## [YOUR INSTRUCTIONS]
Report back every line from the entries below in which the word "Launch" occurs.

## [DATASET CONTENT]
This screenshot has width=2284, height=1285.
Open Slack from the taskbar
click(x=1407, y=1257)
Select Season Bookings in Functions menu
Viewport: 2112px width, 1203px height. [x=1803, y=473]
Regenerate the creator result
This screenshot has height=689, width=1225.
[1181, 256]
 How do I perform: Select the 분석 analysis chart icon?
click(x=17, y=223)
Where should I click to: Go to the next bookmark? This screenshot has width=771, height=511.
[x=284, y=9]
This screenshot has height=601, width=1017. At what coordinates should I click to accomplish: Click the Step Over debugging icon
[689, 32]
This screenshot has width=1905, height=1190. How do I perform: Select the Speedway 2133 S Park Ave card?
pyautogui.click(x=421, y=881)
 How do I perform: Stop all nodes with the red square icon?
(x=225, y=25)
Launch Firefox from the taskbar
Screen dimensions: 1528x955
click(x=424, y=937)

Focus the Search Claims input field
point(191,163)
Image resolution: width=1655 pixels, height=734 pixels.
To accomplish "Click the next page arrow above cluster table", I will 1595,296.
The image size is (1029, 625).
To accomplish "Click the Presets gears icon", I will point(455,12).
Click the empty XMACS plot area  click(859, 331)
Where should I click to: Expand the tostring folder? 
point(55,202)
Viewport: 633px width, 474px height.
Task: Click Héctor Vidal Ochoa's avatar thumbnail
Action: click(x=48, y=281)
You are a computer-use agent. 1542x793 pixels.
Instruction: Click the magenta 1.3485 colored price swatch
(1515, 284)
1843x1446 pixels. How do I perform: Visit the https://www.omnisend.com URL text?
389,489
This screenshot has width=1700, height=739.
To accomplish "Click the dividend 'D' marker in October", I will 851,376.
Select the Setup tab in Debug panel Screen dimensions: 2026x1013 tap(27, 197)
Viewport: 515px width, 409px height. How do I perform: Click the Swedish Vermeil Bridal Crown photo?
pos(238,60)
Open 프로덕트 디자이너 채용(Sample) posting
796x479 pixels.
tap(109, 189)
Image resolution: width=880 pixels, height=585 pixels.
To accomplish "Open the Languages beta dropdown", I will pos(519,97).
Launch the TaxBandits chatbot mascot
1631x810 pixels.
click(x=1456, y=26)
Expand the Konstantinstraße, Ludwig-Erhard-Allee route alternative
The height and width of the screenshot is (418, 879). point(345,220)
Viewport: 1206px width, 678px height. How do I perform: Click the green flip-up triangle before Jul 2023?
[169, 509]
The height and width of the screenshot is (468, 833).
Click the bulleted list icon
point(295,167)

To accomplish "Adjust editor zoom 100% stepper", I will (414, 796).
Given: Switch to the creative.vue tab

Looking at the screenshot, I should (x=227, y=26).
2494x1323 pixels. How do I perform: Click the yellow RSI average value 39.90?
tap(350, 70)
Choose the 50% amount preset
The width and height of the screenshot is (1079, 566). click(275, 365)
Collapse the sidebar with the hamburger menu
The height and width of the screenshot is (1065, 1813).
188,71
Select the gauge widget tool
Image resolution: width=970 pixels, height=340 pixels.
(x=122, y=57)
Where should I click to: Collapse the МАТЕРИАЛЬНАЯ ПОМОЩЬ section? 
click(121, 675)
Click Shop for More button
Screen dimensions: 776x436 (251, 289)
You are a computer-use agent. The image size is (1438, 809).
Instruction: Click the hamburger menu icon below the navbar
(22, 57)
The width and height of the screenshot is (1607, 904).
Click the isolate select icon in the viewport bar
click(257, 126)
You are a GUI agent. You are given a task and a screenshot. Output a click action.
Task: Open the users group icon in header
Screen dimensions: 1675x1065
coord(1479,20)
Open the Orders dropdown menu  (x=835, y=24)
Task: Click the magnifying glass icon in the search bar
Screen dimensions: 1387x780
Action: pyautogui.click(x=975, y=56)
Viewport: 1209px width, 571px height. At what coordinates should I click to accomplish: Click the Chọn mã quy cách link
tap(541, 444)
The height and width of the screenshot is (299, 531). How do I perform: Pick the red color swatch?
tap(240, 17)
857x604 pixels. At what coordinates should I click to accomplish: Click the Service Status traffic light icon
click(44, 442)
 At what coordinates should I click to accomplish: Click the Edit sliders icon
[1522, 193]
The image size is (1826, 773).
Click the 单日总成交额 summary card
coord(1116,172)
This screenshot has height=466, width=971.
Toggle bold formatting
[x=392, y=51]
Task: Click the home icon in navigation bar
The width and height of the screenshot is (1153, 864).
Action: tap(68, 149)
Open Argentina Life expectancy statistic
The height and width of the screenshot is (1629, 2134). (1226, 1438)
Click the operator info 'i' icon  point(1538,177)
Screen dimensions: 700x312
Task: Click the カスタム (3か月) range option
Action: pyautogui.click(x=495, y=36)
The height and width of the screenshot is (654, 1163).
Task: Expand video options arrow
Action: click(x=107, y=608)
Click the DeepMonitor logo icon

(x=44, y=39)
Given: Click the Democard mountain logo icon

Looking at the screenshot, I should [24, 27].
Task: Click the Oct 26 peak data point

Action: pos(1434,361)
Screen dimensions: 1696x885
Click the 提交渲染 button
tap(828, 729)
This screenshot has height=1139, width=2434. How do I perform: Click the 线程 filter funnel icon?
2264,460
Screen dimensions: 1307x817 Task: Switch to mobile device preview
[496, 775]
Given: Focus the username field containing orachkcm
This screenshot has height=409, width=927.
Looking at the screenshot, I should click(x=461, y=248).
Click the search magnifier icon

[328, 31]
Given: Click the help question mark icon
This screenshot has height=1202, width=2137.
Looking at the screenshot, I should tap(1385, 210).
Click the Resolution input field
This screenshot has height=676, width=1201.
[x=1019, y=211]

## [ANSWER TO THIS TASK]
Launch Firefox from the taskbar
Launch the TaxBandits chatbot mascot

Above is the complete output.